5. We have gone through the appeal paper book, relied upon decisions and written submissions made by adversaries. At the outset, it is to be placed on record that M.P. Steel Corporation judgment of the Hon'ble Supreme Court passed in the year 2015 is the authoritative pronouncement of application of the Limitation Act to the proceedings dealt before a Tribunal or a Quasi-Judicial Authority, which has encompassed divergent decisions on the issue and has laid down the law on this issue. With reference to the judgement passed by Hon'ble Supreme Court in the case of Commissioner of Sales Tax, UP, Lucknow Vs. Parson Tools and Plants, Kanpur, [(1975) 4 SCC 22] that has been further reiterated in Consolidate Engg. Enterprises Vs. Principal Secy. Irrigation Deptt. reported in (2008) 7 SCC 169, it has been held that Limitation Act prescribes the period of limitation only to proceedings in Courts and not to any proceedings before a Tribunal or Quasi-

C/86244/2025 6 Judicial Authority and consequently Section 3 as well as Section 29(2) of the Limitation Act will not be applied to proceedings before the Tribunal to appeals or applications before it, unless expressly provided (para 44 concurring judgment of Hon'ble Justice Raveendran). It was further held in the said judgment, with reference to para 22 of the decision in Kerala State Electricity Board Vs. T.P. Kunhaliumma, [(1976) 4 SCC 634] delivered by a Three Judges Bench that Article 137 of Limitation Act, 1963 will apply to any petition or application filed under any Act in a Civil Court and therefore, in M.P. Steel decision it was ultimately concluded in para 28 that Suits, Appeals or Applications as are referred to in the Schedule are only related to Courts and not to Quasi-Judicial bodies or Tribunal and therefore, only when a Suit, Appeal or Application of the description in the Schedule is filed in a Court under a Special Local Law, Section 29(2) gets attracted.

5.1 From the above discussion it can be concluded without any doubt that Section 29(2) that deals with saving clause or Article 137 prescribing 3 years limitation for filing an application are not applicable to the proceedings initiated before a Quasi-Judicial Authority or Tribunal, for which a specific time limit can't be imputed to conversion of a shipping bill as Section 149 itself has not provided any such time limit and also categorically incorporated in its body that such conversion can be done on the basis of documentary proof (since after export no other material object would be available for such inspection). Therefore, when conversion from one scheme to another scheme would be beneficial to the exporter and there is no time limit available to carry out such conversion it would not be prudent and C/86244/2025 7 proper to fix a stipulation of 3 years of period from the date of export to enable the Appellant to convert shipping bills from one scheme to another scheme, on which score alone the rejection order passed by the Commissioner is unsustainable in law.

* **COLLECTED MATERIAL**
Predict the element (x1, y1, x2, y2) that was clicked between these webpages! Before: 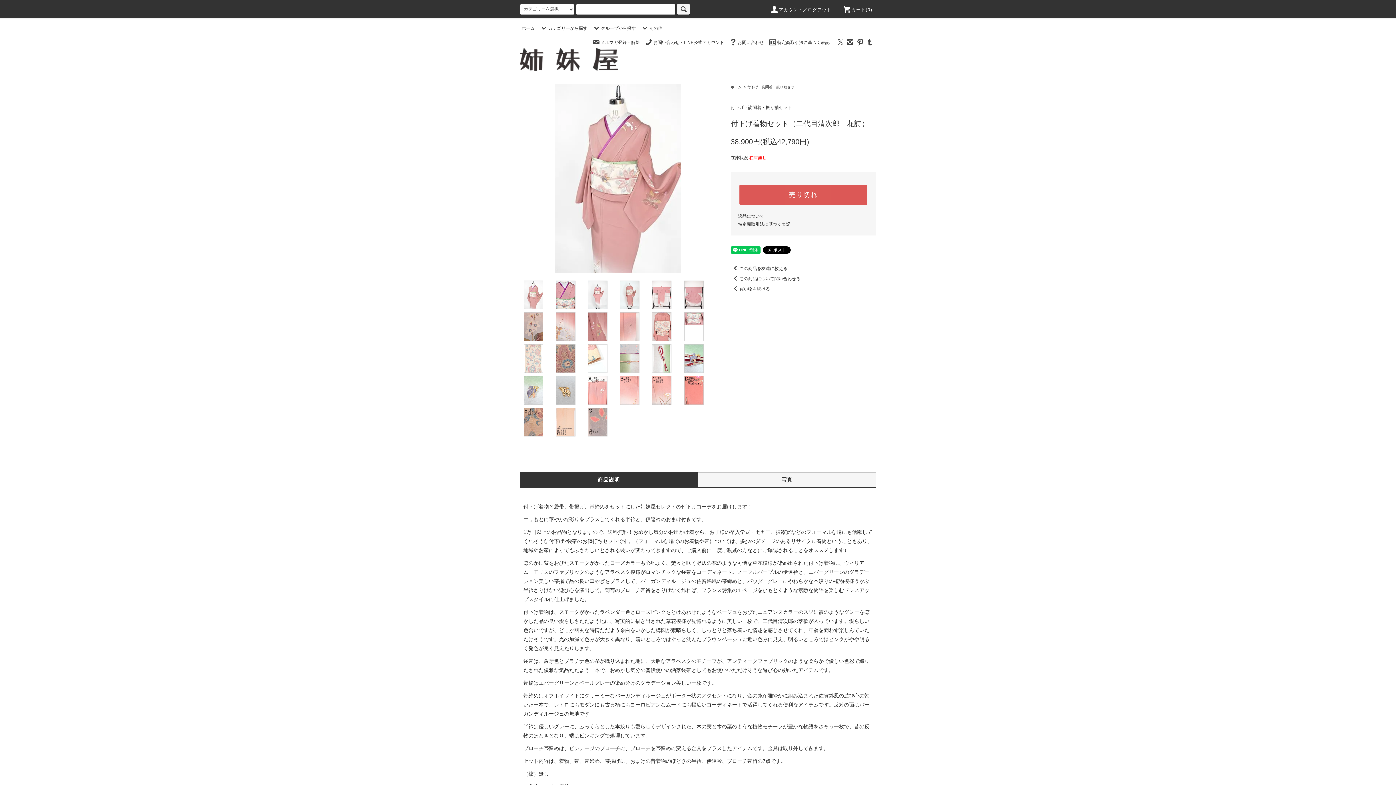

* **WORK TO DO**
1) Does each statement agree with the passage on limitation and shipping bill conversion? For each, answer yes or no and quote the words of the passage that decide it.
(a) The M.P. Steel Corporation judgment was passed in 2015.
(b) Section 149 sets a time limit for converting a shipping bill.
(c) Kerala State Electricity Board Vs. T.P. Kunhaliumma was delivered by a Three Judges Bench.
2) Write what comes next in the passage on limitation and shipping bill conversion, picking up after its final sentence.
You won't need the material to do what is asked here.

* **ANSWERS TO THE PROBLEMS**
1)
(a) Yes: "M.P. Steel Corporation judgment of the Hon'ble Supreme Court passed in the year 2015"
(b) No: "Section 149 itself has not provided any such time limit"
(c) Yes: "delivered by a Three Judges Bench"

2)
6. Now coming to the other points raised by the leaned Authorised Representative for the Respondent-Department namely restriction imposed under Clause 3(e) of the Circular No. 36/2010 in not permitting such conversion if Exporter had availed benefit of any Export Promotion Scheme (EP Scheme), it can be said that neither the said issue was raised before the Commissioner nor being aggrieved with his order of allowing conversion for 3 years after receipt of drawbacks, Department had preferred any appeal assailing the order favouring conversion for 3 years. More importantly, when such a stipulation for conversion is not available in Section 149 of the Customs Act, imputation of such a condition through a circular would naturally meet the consequence as it happened in respect of Clause 3(a) imposing 3 months condition for such conversion that has been struck down by several High Courts including Hon'ble High Court of Gujarat in M/s. Lykis Ltd. judgment cited supra. More importantly not only learned Commissioner had allowed such conversion for 3 years from drawback scheme to DFIA scheme with condition for reversal of drawback receipt alongwith applicable interest but also through several judicial pronunciation including in the case of Commissioner, Customs ICD, GRFL Vs. M/s. Bectors Food Specialities Ltd. (date of judgment 15.02.2022) Hon'ble Panjab & Haryana High Court had given a clear finding that such conversion of shipping bills from drawback scheme to DFIA scheme is valid subject to reversal of benefit taken C/86244/2025 8 under duty drawback scheme is made by the exporter alongwith interest.

6.1 At this juncture, we would also like to place on record that drawback scheme has been introduced in Customs Act and in existence for centuries after being introduced in USA post independence, as being a contractual obligation to be carried by the State in favour of its subjects, while other benefits of Export Promotion (EP) Schemes launched by the Government of India and implemented through the Director General of Foreign Trade of the Ministry of Commerce, which are being implemented under Customs and other notifications and therefore, para 3(e) of the Circular No. 36/2010-Cus. that prohibits, though arbitrarily, conversion from one shipping bill to another, after availing benefit of the Export Promotion Scheme would not be applicable to Appellant's case since it is a conversion from drawback scheme to EP Scheme namely DFIA. EP Schemes are specifically enumerated in para 4 of Circular No. 36/2010-Cus. as Advance Authorisation, DFI, DEPB, reward schemes etc. and in the same paragraph duty drawback is specifically held to be applicable to free shipping bills and not to any EP Schemes. Therefore, we are of the view that though drawback is a benefit given to the exporter, it is not covered directly under Export Promotion Scheme of the DGFT, Ministry of Commerce. To say it otherwise, EP Scheme is a policy provided by the Government whereas Drawback is provided by the Customs Act itself.

7. Now coming to the examination of shipping bills which is argued by learned Authorised Representative that all bills not be examined, it C/86244/2025 9 is to be noted that thorough specific observations at para 10.1 (page 59 of the Order-in-Original), sub-para E at page 61 of the Order-in- Original, learned Commissioner had categorically referred that shipping bills were duly examined from the ICES system and even he had gone to the extant of departing from para 3 of Circular No. 36/2010-Cus. in saying (at para 9 of his order) that rigorous examination of shipping bills at the point of conversion from more rigorous to less rigorous examination has lost its vigour in the RMS (Risk Management System) era.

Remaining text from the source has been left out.